Agitó de repente la cabeza.

—Pero ése no es nuestro problema. De acuerdo, ¿qué me dice de la seguridad en el aterrizaje? No tengo botes de asalto, y dudo que usted disponga del dinero para alquilarlos en Dayan.

—Es duro —admitió Bannister—, pero los rompedores del bloqueo pueden pasar. Las mareas son enormes en New Washington, y nosotros conocemos nuestras costas.
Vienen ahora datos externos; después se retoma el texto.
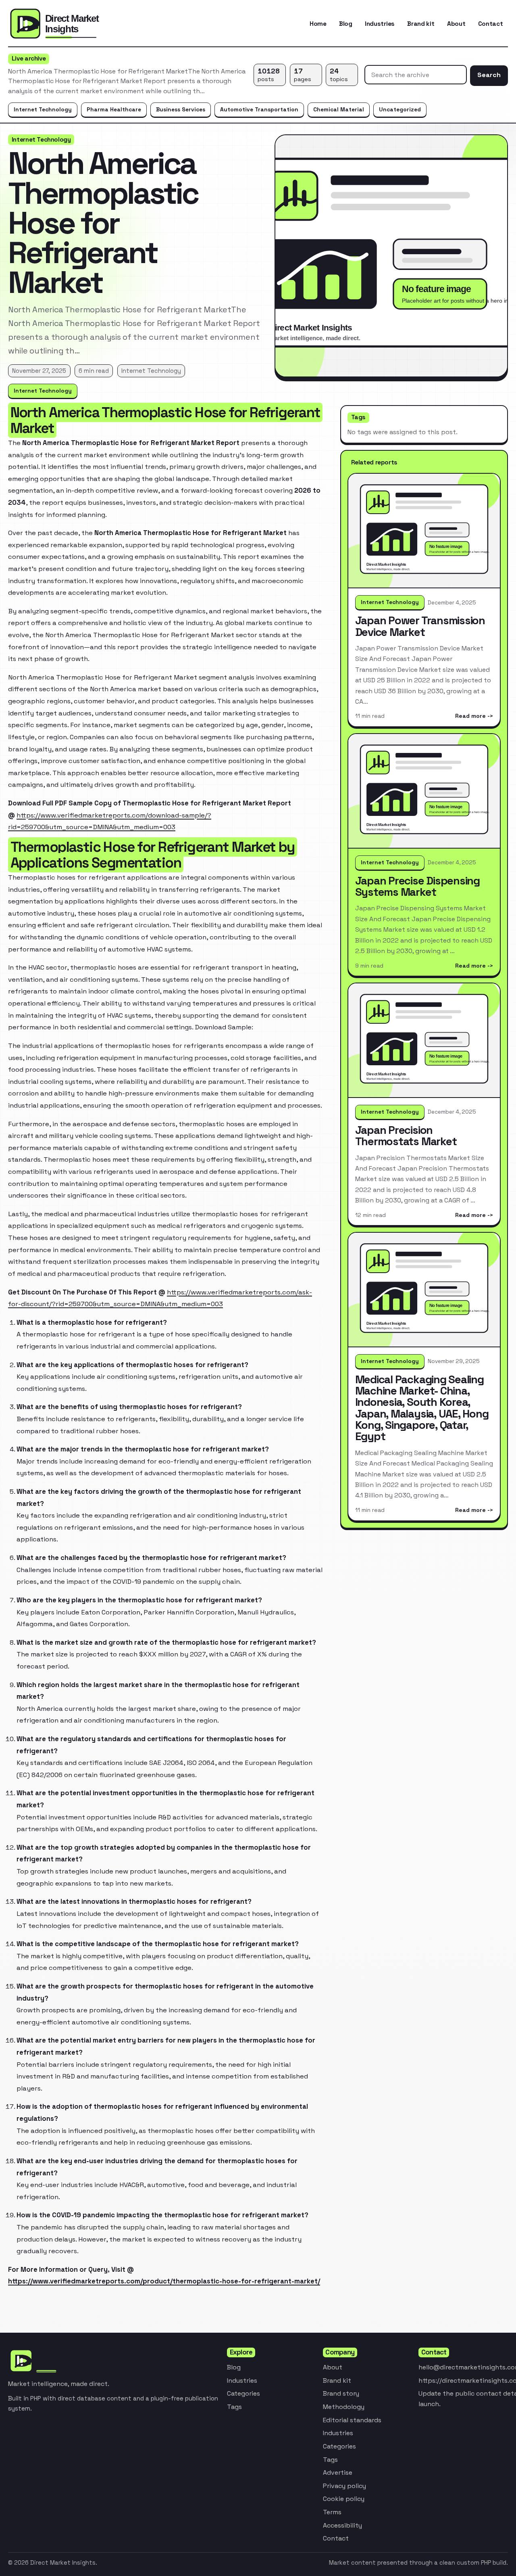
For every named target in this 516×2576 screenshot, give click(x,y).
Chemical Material (338, 109)
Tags (234, 2406)
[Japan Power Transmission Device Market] (424, 531)
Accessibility (342, 2525)
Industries (380, 23)
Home (318, 23)
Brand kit (420, 23)
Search (489, 75)
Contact (490, 23)
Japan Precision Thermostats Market (406, 1135)
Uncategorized (400, 109)
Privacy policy (344, 2486)
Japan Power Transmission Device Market (420, 626)
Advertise (337, 2472)
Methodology (343, 2406)
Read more (470, 715)
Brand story (341, 2393)
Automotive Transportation (259, 109)
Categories (243, 2393)
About (456, 23)
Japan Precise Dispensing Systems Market (417, 886)
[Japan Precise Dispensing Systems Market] (424, 791)
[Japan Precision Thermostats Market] (424, 1040)
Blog (345, 23)
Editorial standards (352, 2420)
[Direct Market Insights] (72, 23)
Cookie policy (343, 2498)
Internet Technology (43, 109)
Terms (332, 2512)
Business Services (180, 109)
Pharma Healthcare (114, 109)
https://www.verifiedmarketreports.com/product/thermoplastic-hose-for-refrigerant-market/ (164, 2281)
El capitán de Dayan los puede dejar de noche aquí… o a lo largo de aquí —el secretario de la Guerra rebelde señalaba una serie de profundas bahías y fiordos en la recortada costa, pinceladas de brillante azul en el mapa del escritorio—. Tendrán unas dos horas de aguas bajas. De todos modos, ése es todo el tiempo del que disponen, antes de que los satélites espía de la Confederación detecten la nave.

XV

Roger Hastings atrajo hacia sí a su hermosa esposa y se apoyó contra la barbacoa. Era una bonita pose y los fotógrafos tomaron varias fotos. Le pidieron más, pero Hastings negó con la cabeza:

—Ya hay bastante, chicos, ya hay bastante. Sólo acabo de jurar el cargo de alcalde de Puerto Alian… ¡Ni que fuera el gobernador general del planeta!

—Pero dénos algunas aclaraciones —le suplicaron los periodistas—. ¿Apoyará usted los planes de rearme de la Confederación? Tenemos entendido que la fundición se está equipando para poder producir aleaciones de uso en naves de guerra…

—He dicho que ya era
bastante
—les ordenó Roger—. Id y tomaos unas copas.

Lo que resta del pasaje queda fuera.